The June 25 edition of the Wall Street Journal reports that, despite a strong debut for its animated feature Tarzan ($34.1 million the first weekend, second only to The Lion King), Walt Disney Company is also launching a reorganization effort, with plans to "significantly reduce" its labor force. Cutbacks will affect from a "few dozen to as many as 200" jobs---most of them in Disney's international operations. Disney has "suffered an earnings slump," according to the report, and CEO Michael Eisner is performing the de rigueur cost-cutting ritual---an exercise he hopes will save Disney Studios up to $30 million a year. One effort will be to consolidate and streamline promotions for films in the domestic and foreign theatrical and video markets. Previously, separate marketing programs were developed for each. Eisner, incidentally, is among the top-earning executives in Hollywood. No mention was made of a reduction in his compensation package.

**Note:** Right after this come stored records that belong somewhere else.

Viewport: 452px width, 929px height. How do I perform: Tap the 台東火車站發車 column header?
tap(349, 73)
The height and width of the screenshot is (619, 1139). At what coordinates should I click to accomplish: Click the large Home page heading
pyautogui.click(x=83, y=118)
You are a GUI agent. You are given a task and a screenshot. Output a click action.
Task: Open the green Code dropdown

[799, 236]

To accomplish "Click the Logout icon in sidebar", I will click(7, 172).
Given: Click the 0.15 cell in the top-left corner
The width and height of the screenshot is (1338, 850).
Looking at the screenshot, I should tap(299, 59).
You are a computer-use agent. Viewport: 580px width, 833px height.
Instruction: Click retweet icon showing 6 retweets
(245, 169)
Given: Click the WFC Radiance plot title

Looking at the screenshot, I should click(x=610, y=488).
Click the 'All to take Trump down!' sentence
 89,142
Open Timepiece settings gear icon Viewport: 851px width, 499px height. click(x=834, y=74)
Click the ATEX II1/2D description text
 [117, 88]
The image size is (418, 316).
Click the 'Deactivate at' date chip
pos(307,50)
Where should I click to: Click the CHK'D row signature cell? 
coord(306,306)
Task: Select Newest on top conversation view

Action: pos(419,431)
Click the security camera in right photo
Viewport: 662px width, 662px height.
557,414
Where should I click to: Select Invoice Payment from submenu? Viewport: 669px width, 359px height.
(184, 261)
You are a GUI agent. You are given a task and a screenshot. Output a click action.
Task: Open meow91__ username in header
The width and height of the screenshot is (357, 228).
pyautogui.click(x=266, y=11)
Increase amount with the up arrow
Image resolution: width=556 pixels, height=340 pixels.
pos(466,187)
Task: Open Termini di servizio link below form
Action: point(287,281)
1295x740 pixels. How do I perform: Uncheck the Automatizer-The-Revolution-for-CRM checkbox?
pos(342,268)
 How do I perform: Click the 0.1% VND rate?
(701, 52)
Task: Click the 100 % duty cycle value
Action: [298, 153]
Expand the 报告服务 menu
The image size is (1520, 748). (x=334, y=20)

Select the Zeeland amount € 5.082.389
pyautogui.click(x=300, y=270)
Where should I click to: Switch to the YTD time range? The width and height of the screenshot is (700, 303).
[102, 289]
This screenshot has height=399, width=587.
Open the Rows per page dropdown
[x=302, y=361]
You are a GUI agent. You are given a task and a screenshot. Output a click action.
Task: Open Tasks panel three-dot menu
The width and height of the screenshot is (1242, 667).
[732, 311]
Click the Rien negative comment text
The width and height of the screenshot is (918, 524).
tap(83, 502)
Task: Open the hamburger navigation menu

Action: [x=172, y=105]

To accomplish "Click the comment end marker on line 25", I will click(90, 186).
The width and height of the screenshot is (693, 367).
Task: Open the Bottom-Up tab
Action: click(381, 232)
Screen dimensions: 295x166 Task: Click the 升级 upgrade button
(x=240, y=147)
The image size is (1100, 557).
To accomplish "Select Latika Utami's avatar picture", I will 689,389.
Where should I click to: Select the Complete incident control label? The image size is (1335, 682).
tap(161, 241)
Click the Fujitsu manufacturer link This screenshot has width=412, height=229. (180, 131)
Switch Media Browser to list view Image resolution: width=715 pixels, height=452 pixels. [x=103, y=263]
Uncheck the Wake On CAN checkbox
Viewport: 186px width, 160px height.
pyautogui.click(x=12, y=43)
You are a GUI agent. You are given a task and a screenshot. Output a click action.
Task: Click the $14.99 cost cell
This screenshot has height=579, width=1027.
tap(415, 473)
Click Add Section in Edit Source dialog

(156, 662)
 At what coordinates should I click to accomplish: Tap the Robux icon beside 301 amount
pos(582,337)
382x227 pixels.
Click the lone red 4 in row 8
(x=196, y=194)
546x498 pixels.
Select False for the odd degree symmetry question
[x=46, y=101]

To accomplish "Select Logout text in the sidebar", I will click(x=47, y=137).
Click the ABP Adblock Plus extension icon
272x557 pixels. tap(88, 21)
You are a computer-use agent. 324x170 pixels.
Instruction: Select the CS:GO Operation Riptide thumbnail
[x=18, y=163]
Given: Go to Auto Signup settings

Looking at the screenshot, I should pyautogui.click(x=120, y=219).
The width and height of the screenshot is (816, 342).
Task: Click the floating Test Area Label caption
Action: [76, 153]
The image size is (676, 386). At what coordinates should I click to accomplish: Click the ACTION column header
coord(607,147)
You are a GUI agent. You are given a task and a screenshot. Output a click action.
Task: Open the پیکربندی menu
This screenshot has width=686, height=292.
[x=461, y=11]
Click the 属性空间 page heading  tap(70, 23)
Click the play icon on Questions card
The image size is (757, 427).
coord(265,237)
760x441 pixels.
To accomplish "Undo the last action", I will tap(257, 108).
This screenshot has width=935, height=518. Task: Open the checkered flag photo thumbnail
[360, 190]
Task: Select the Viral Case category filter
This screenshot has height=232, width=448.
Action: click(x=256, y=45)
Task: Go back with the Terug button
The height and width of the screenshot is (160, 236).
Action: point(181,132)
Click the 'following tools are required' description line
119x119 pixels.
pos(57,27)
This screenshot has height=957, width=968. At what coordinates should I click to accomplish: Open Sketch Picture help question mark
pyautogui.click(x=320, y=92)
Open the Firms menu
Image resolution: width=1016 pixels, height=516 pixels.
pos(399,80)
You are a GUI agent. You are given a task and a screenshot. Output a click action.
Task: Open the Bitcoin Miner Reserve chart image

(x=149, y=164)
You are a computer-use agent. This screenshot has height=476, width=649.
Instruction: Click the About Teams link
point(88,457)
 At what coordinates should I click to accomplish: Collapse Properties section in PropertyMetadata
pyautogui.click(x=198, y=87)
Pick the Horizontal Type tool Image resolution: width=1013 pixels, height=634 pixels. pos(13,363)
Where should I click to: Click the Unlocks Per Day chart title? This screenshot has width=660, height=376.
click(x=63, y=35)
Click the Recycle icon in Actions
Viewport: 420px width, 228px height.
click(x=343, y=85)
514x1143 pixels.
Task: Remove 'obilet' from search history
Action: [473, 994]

Meanwhile, DreamWorks SKG is hedging on building its proposed $250 million studio complex in the Playa Vista area of West Los Angeles. The almost-1100-acre stretch of grassy marshland south of Marina Del Rey and north of the L.A. airport is the last undeveloped site on the city's West Side. The studio complex has been a rallying point for L.A. environmentalists, despite DreamWorks' professed eco-friendly intentions for a dozen or more soundstages and production labs.

DreamWorks purchased 47 acres at Playa Vista in April for $20 million, but the project has been at a standstill since. Difficulty in reaching a "financial agreement that makes good business sense for the company" was the official reason given for the delay, but sources close to the deal say that DreamWorks has reassessed the project and believes it will cost closer to $300 million to complete. More environmental challenges may ensue, and the company can likely meet its needs by expanding its present facilities. In addition to a new animation "campus" in Glendale, DreamWorks has a music division in Beverly Hills, and shoots much of its live-action footage at rented space on the Universal Studios lot. DreamWorks principals Steven Spielberg, Jeffrey Katzenberg, and David Geffen hatched the controversial vision for Playa Vista shortly after they formed the company in 1994.